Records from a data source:
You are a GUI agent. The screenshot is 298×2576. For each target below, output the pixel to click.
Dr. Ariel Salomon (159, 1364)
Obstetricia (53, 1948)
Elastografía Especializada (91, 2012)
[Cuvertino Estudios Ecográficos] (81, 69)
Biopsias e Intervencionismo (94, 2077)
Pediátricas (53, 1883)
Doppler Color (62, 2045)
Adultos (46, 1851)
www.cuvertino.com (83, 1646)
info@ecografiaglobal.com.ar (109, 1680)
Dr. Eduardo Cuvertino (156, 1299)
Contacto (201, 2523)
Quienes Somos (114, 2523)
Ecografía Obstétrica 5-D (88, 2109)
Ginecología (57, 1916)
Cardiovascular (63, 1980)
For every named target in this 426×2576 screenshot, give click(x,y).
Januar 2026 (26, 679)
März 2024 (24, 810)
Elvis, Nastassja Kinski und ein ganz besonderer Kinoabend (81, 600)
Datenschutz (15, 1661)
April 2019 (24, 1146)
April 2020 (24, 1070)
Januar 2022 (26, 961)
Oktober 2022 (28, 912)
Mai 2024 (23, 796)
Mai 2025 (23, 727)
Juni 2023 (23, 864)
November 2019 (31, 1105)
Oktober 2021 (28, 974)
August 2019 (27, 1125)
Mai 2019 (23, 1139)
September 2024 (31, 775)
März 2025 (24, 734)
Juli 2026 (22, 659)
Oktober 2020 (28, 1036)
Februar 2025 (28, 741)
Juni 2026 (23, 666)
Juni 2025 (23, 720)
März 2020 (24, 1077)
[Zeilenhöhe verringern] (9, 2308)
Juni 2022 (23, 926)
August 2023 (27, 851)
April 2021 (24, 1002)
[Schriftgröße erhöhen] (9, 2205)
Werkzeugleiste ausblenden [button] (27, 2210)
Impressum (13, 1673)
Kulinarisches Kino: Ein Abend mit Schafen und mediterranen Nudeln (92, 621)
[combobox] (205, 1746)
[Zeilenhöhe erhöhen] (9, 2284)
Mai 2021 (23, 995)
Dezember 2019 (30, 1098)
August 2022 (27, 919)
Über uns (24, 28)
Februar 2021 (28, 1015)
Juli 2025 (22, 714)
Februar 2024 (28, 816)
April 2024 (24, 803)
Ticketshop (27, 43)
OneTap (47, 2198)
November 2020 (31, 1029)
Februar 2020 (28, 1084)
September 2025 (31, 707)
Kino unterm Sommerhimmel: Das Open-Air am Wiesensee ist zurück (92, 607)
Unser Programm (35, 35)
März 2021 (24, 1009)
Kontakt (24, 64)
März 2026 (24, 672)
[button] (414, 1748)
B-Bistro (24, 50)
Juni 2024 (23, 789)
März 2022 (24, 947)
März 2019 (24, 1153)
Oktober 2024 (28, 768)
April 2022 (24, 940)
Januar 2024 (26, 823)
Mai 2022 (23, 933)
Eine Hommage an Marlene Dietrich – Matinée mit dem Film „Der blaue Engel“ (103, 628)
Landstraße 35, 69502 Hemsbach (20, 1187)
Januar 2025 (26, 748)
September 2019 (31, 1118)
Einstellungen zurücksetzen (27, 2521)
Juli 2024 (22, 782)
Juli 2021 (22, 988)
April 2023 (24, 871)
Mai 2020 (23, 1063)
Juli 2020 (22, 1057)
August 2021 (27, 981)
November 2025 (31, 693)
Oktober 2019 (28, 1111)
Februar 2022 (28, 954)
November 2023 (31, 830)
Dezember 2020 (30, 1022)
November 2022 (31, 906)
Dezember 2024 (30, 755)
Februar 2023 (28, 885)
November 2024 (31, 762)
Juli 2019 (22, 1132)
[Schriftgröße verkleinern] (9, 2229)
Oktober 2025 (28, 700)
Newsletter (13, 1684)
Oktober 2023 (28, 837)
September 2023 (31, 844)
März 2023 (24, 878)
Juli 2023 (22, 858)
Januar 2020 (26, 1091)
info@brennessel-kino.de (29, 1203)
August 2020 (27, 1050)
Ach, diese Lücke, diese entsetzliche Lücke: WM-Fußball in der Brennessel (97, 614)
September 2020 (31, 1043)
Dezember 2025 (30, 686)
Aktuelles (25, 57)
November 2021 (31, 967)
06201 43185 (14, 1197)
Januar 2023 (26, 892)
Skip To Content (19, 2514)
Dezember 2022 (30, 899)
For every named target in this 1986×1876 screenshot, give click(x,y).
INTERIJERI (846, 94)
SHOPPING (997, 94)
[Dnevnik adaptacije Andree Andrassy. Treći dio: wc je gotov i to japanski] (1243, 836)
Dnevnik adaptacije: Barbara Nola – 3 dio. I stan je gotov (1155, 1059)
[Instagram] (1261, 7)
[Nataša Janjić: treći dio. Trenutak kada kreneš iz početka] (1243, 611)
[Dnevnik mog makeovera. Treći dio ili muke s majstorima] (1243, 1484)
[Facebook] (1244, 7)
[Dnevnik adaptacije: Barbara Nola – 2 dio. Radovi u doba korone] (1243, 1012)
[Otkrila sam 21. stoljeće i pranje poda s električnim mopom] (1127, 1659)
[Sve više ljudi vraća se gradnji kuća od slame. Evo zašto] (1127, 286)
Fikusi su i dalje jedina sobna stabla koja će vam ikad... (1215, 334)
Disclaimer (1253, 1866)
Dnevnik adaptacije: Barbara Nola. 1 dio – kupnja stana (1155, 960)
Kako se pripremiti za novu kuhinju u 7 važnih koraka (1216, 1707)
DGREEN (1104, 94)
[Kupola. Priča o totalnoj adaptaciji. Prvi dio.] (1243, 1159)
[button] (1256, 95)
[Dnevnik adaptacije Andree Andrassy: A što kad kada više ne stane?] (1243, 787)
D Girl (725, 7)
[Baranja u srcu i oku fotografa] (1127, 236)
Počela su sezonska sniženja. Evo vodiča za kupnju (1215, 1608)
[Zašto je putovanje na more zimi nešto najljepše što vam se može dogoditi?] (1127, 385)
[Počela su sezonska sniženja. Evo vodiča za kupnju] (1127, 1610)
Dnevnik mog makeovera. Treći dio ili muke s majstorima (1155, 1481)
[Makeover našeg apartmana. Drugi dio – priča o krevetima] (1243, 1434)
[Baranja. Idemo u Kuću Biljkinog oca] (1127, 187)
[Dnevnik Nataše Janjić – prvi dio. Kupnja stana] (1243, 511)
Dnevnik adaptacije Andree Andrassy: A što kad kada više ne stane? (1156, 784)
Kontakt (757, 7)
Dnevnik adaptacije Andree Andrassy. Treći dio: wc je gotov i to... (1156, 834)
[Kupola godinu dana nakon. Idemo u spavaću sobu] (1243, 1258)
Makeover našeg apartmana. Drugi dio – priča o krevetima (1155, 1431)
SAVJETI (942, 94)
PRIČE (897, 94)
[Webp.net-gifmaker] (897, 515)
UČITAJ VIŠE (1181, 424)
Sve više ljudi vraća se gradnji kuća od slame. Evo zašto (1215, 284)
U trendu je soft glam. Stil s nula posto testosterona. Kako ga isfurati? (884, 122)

Your task: Reproduce each of the entries exactly, omitting none.

Answer to this task:
You are a GUI agent. The screenshot is 298×2576. For each target below, output the pixel to click.
Dr. Ariel Salomon (159, 1364)
Obstetricia (53, 1948)
Elastografía Especializada (91, 2012)
[Cuvertino Estudios Ecográficos] (81, 69)
Biopsias e Intervencionismo (94, 2077)
Pediátricas (53, 1883)
Doppler Color (62, 2045)
Adultos (46, 1851)
www.cuvertino.com (83, 1646)
info@ecografiaglobal.com.ar (109, 1680)
Dr. Eduardo Cuvertino (156, 1299)
Contacto (201, 2523)
Quienes Somos (114, 2523)
Ecografía Obstétrica 5-D (88, 2109)
Ginecología (57, 1916)
Cardiovascular (63, 1980)
For every named target in this 426×2576 screenshot, give click(x,y).
Januar 2026 (26, 679)
März 2024 (24, 810)
Elvis, Nastassja Kinski und ein ganz besonderer Kinoabend (81, 600)
Datenschutz (15, 1661)
April 2019 (24, 1146)
April 2020 (24, 1070)
Januar 2022 (26, 961)
Oktober 2022 (28, 912)
Mai 2024 (23, 796)
Mai 2025 (23, 727)
Juni 2023 (23, 864)
November 2019 (31, 1105)
Oktober 2021 (28, 974)
August 2019 (27, 1125)
Mai 2019 (23, 1139)
September 2024 (31, 775)
März 2025 (24, 734)
Juli 2026 (22, 659)
Oktober 2020 (28, 1036)
Februar 2025 (28, 741)
Juni 2026 (23, 666)
Juni 2025 (23, 720)
März 2020 (24, 1077)
[Zeilenhöhe verringern] (9, 2308)
Juni 2022 (23, 926)
August 2023 (27, 851)
April 2021 (24, 1002)
[Schriftgröße erhöhen] (9, 2205)
Werkzeugleiste ausblenden [button] (27, 2210)
Impressum (13, 1673)
Kulinarisches Kino: Ein Abend mit Schafen und mediterranen Nudeln (92, 621)
[combobox] (205, 1746)
[Zeilenhöhe erhöhen] (9, 2284)
Mai 2021 (23, 995)
Dezember 2019 (30, 1098)
August 2022 (27, 919)
Über uns (24, 28)
Februar 2021 (28, 1015)
Juli 2025 (22, 714)
Februar 2024 (28, 816)
April 2024 (24, 803)
Ticketshop (27, 43)
OneTap (47, 2198)
November 2020 (31, 1029)
Februar 2020 (28, 1084)
September 2025 (31, 707)
Kino unterm Sommerhimmel: Das Open-Air am Wiesensee ist zurück (92, 607)
Unser Programm (35, 35)
März 2021 (24, 1009)
Kontakt (24, 64)
März 2026 (24, 672)
[button] (414, 1748)
B-Bistro (24, 50)
Juni 2024 (23, 789)
März 2022 (24, 947)
März 2019 (24, 1153)
Oktober 2024 (28, 768)
April 2022 (24, 940)
Januar 2024 (26, 823)
Mai 2022 (23, 933)
Eine Hommage an Marlene Dietrich – Matinée mit dem Film „Der blaue Engel“ (103, 628)
Landstraße 35, 69502 Hemsbach (20, 1187)
Januar 2025 (26, 748)
September 2019 (31, 1118)
Einstellungen zurücksetzen (27, 2521)
Juli 2024 (22, 782)
Juli 2021 (22, 988)
April 2023 (24, 871)
Mai 2020 (23, 1063)
Juli 2020 (22, 1057)
August 2021 (27, 981)
November 2025 (31, 693)
Oktober 2019 (28, 1111)
Februar 2022 (28, 954)
November 2023 (31, 830)
Dezember 2020 (30, 1022)
November 2022 (31, 906)
Dezember 2024 (30, 755)
Februar 2023 (28, 885)
November 2024 (31, 762)
Juli 2019 (22, 1132)
[Schriftgröße verkleinern] (9, 2229)
Oktober 2025 (28, 700)
Newsletter (13, 1684)
Oktober 2023 (28, 837)
September 2023 (31, 844)
März 2023 (24, 878)
Juli 2023 (22, 858)
Januar 2020 (26, 1091)
info@brennessel-kino.de (29, 1203)
August 2020 (27, 1050)
Ach, diese Lücke, diese entsetzliche Lücke: WM-Fußball in der Brennessel (97, 614)
September 2020 (31, 1043)
Dezember 2025 (30, 686)
Aktuelles (25, 57)
November 2021 (31, 967)
06201 43185 (14, 1197)
Januar 2023 (26, 892)
Skip To Content (19, 2514)
Dezember 2022 (30, 899)
For every named target in this 1986×1876 screenshot, give click(x,y).
INTERIJERI (846, 94)
SHOPPING (997, 94)
[Dnevnik adaptacije Andree Andrassy. Treći dio: wc je gotov i to japanski] (1243, 836)
Dnevnik adaptacije: Barbara Nola – 3 dio. I stan je gotov (1155, 1059)
[Instagram] (1261, 7)
[Nataša Janjić: treći dio. Trenutak kada kreneš iz početka] (1243, 611)
[Dnevnik mog makeovera. Treći dio ili muke s majstorima] (1243, 1484)
[Facebook] (1244, 7)
[Dnevnik adaptacije: Barbara Nola – 2 dio. Radovi u doba korone] (1243, 1012)
[Otkrila sam 21. stoljeće i pranje poda s električnim mopom] (1127, 1659)
[Sve više ljudi vraća se gradnji kuća od slame. Evo zašto] (1127, 286)
Fikusi su i dalje jedina sobna stabla koja će vam ikad... (1215, 334)
Disclaimer (1253, 1866)
Dnevnik adaptacije: Barbara Nola. 1 dio – kupnja stana (1155, 960)
Kako se pripremiti za novu kuhinju u 7 važnih koraka (1216, 1707)
DGREEN (1104, 94)
[Kupola. Priča o totalnoj adaptaciji. Prvi dio.] (1243, 1159)
[button] (1256, 95)
[Dnevnik adaptacije Andree Andrassy: A što kad kada više ne stane?] (1243, 787)
D Girl (725, 7)
[Baranja u srcu i oku fotografa] (1127, 236)
Počela su sezonska sniženja. Evo vodiča za kupnju (1215, 1608)
[Zašto je putovanje na more zimi nešto najljepše što vam se može dogoditi?] (1127, 385)
[Počela su sezonska sniženja. Evo vodiča za kupnju] (1127, 1610)
Dnevnik mog makeovera. Treći dio ili muke s majstorima (1155, 1481)
[Makeover našeg apartmana. Drugi dio – priča o krevetima] (1243, 1434)
[Baranja. Idemo u Kuću Biljkinog oca] (1127, 187)
[Dnevnik Nataše Janjić – prvi dio. Kupnja stana] (1243, 511)
Dnevnik adaptacije Andree Andrassy: A što kad kada više ne stane? (1156, 784)
Kontakt (757, 7)
Dnevnik adaptacije Andree Andrassy. Treći dio: wc je gotov i to... (1156, 834)
[Kupola godinu dana nakon. Idemo u spavaću sobu] (1243, 1258)
Makeover našeg apartmana. Drugi dio – priča o krevetima (1155, 1431)
SAVJETI (942, 94)
PRIČE (897, 94)
[Webp.net-gifmaker] (897, 515)
UČITAJ VIŠE (1181, 424)
Sve više ljudi vraća se gradnji kuća od slame. Evo zašto (1215, 284)
U trendu je soft glam. Stil s nula posto testosterona. Kako ga isfurati? (884, 122)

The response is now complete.